What to work on
Reproduce the part of the Sarah Gadon interview between "And now she’s" and "that collaboration work?", inclusive, exactly as it appears.

Last fall, Sarah Gadon was Michael Fassbender’s intriguing, unknown screen partner in David Cronenberg’s A Dangerous Method. A year later, she’s become the face of young Canadian cinema, having carried the flag to the 2012 Cannes Film Festival as a co-star in both Cronenberg’s next feature, Cosmopolis, and Brandon Cronenberg’s debut feature, Antiviral.
(Call her an overnight success if you’re willing to ignore the decade she put in as a young actor and voice artist on everything from Ruby Gloom and Total Drama Island to Being Erica and Happy Town.)
And now she’s back at the Toronto Film Festival with Antiviral, in which she plays a celebrity figure named Hannah Geist, adored by the citizens of a strange alternate Toronto for her poise, her beauty… and her diseases.
In Antiviral, we’re introduced to your character through billboards, posters and ads well before we ever meet her in the flesh. (All the Geist images were shot by Caitlin Cronenberg.) How did that collaboration work?
I think what makes Hannah [seem] so accessible is her ability to connect with people, and that comes across in Cait’s photography because it’s not quite perfect. There’s a lot of humanity in her images. When I signed up to do the film, it was important to me that she’d be doing so much of the image creation with me as well as with Brandon. We did all the photography in pre-production, and it was interesting: this character doesn’t speak a lot, but she has a huge role to play. Our photography contributed to the landscape of the film. In this weird way, she’s a big part of the setting.
Can you elaborate on the world of Antiviral?
It’s kind of that postmodernist, dislocated idea of “Where does this actually exist in time?” I like that it’s not futuristic and it’s not exactly current, but I think that’s true of a lot of the ideas it’s exploring, too.

Records supplied
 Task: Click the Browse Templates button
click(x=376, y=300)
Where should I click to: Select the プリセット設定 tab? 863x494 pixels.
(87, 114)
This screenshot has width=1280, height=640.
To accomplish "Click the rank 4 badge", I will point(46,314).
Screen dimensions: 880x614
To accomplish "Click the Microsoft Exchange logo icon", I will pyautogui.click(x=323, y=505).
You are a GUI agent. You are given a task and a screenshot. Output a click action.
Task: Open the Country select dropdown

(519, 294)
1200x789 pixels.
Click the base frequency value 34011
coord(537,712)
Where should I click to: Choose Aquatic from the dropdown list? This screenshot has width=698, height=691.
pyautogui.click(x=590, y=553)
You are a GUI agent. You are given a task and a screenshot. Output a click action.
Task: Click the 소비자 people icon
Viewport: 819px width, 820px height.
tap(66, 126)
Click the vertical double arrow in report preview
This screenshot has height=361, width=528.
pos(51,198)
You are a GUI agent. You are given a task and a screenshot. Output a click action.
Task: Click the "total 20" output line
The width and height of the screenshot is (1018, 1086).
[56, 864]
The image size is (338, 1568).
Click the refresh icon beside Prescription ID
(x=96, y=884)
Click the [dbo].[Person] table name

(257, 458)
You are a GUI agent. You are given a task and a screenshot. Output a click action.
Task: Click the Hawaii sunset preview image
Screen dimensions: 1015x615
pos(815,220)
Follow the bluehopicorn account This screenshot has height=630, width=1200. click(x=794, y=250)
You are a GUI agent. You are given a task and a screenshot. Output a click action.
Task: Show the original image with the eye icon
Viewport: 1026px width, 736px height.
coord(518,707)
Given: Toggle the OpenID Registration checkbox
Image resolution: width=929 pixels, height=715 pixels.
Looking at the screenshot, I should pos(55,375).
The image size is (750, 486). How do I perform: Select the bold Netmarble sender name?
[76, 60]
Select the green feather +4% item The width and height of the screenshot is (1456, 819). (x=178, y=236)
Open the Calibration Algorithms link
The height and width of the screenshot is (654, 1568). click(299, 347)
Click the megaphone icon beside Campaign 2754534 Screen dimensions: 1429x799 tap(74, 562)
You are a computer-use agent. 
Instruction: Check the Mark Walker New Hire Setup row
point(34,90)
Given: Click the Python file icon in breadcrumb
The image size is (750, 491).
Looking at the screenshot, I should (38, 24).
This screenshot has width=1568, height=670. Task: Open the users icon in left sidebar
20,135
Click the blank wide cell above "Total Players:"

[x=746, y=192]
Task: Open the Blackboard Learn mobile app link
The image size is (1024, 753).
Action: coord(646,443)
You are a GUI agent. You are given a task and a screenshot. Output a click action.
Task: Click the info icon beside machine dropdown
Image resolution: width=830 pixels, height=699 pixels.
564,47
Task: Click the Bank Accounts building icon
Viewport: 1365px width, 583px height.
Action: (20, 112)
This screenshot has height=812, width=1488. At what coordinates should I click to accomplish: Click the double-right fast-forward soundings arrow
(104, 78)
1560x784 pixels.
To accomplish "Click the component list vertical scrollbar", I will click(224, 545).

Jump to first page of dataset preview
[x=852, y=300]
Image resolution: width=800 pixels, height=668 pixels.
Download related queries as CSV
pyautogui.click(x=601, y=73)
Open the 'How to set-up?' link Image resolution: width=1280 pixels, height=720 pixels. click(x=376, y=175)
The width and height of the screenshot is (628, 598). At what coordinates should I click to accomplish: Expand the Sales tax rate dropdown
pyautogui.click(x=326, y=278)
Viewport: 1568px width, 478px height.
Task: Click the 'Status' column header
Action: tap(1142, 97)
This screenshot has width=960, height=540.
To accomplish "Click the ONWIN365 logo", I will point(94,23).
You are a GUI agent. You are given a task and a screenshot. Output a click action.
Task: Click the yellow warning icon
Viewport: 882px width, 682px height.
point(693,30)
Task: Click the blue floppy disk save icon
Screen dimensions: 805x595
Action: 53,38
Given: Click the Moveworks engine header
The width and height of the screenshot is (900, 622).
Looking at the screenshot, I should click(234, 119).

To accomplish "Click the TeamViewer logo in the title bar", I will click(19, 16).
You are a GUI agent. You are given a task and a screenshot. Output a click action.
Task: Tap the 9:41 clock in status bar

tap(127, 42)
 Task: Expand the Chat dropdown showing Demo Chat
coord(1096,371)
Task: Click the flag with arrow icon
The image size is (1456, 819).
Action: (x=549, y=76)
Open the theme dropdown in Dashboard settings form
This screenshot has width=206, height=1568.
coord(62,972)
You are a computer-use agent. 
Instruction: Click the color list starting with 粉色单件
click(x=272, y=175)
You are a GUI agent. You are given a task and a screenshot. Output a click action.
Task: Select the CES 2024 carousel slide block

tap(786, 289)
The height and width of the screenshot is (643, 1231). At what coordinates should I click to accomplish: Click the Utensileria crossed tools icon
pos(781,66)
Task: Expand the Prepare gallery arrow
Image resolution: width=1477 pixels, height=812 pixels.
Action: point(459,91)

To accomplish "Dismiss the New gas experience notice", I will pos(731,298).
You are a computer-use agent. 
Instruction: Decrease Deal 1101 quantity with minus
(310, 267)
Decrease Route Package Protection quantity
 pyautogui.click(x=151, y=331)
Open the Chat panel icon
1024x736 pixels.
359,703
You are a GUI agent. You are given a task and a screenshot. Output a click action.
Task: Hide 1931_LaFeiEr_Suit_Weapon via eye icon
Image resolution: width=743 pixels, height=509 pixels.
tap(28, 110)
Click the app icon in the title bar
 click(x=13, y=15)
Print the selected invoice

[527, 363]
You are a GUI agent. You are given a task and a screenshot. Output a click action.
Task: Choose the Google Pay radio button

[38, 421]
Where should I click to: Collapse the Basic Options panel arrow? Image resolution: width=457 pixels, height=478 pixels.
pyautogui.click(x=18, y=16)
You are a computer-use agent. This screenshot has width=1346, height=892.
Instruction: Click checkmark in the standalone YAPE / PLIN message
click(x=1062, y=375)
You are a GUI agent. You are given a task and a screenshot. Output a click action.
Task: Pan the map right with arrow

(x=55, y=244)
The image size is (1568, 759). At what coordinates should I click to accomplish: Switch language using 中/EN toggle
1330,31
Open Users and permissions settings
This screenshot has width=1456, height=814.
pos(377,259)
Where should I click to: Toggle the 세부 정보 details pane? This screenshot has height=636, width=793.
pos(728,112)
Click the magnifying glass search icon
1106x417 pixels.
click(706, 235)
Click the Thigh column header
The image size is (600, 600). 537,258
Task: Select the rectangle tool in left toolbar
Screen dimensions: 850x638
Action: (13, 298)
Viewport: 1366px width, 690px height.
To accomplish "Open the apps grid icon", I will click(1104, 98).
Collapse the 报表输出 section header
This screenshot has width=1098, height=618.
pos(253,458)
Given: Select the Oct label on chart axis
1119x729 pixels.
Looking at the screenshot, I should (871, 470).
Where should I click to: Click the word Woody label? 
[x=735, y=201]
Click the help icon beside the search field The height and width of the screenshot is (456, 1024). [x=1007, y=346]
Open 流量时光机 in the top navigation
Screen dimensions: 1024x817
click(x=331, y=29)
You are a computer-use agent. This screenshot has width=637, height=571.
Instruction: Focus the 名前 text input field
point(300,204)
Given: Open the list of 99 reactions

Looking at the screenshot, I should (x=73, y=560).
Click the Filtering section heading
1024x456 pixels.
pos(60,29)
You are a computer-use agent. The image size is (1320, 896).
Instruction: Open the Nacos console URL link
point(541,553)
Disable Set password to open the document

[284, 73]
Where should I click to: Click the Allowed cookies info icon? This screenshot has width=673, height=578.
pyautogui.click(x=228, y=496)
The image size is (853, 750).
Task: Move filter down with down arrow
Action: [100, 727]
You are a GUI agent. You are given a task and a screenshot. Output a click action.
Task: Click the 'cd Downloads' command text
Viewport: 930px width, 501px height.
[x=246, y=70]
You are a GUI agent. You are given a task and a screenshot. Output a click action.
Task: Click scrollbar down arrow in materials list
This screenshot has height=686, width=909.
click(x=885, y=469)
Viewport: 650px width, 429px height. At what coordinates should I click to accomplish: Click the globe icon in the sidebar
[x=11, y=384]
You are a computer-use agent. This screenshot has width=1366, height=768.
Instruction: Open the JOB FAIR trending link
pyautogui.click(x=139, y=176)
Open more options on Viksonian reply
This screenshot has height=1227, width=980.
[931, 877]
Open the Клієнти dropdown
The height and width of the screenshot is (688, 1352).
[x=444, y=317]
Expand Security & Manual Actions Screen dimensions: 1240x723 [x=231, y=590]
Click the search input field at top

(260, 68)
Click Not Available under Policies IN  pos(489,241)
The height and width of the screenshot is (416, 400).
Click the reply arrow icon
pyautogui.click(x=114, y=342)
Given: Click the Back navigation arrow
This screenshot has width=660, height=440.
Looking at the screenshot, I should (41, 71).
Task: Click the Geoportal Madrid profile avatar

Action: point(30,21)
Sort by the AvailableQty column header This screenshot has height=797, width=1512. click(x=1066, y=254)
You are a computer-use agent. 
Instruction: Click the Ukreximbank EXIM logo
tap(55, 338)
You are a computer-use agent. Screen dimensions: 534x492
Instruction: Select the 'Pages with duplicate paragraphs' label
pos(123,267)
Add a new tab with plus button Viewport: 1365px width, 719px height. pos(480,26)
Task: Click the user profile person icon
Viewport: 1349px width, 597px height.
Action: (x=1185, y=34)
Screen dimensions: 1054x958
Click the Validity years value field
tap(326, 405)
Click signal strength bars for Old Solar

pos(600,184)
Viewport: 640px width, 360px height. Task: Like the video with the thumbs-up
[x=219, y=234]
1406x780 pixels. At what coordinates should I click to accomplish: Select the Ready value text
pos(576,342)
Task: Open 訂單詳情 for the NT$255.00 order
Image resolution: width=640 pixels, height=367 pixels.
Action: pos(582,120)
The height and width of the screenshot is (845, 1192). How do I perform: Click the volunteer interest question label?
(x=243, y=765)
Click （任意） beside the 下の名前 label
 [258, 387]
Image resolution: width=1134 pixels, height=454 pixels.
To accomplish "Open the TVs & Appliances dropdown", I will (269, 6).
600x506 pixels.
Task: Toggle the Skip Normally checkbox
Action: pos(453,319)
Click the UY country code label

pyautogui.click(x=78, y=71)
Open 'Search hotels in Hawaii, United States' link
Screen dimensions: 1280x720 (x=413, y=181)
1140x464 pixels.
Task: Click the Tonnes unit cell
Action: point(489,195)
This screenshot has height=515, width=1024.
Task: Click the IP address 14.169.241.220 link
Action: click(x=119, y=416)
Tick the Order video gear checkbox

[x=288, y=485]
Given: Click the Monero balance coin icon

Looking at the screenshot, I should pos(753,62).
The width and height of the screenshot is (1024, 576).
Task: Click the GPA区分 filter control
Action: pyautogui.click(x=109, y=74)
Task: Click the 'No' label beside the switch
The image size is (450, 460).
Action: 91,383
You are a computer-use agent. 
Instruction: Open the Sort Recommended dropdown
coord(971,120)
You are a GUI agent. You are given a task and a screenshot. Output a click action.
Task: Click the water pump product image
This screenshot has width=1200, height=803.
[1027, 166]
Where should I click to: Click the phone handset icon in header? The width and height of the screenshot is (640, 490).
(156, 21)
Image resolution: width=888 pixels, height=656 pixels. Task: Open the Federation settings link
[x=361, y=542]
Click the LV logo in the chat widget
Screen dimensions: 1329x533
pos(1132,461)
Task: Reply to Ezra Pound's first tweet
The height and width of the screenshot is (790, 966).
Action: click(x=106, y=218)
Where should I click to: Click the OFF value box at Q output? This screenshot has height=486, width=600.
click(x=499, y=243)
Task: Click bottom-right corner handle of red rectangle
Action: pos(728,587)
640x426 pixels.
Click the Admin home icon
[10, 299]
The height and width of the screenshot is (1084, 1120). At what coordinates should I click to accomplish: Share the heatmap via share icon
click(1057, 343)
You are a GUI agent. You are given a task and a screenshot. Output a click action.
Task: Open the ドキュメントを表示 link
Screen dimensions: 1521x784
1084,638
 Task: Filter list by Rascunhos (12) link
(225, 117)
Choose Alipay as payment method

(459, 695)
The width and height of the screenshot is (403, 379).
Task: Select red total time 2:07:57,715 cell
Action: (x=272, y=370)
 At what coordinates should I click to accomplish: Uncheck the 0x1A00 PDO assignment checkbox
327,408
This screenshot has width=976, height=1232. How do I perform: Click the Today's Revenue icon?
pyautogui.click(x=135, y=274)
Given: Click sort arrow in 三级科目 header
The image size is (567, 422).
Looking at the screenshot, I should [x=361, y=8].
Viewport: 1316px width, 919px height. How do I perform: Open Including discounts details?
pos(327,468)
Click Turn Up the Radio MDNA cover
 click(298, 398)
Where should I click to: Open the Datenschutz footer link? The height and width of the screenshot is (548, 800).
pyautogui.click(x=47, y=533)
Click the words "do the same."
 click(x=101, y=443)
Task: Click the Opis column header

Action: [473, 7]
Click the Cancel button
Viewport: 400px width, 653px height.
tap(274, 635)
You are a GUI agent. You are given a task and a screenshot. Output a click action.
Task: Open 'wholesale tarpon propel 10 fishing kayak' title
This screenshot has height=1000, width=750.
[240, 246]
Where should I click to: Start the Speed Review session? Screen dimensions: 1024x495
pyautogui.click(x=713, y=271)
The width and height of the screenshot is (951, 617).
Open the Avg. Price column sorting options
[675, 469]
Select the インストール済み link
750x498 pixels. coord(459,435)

Solution below
And now she’s back at the Toronto Film Festival with Antiviral, in which she plays a celebrity figure named Hannah Geist, adored by the citizens of a strange alternate Toronto for her poise, her beauty… and her diseases.
In Antiviral, we’re introduced to your character through billboards, posters and ads well before we ever meet her in the flesh. (All the Geist images were shot by Caitlin Cronenberg.) How did that collaboration work?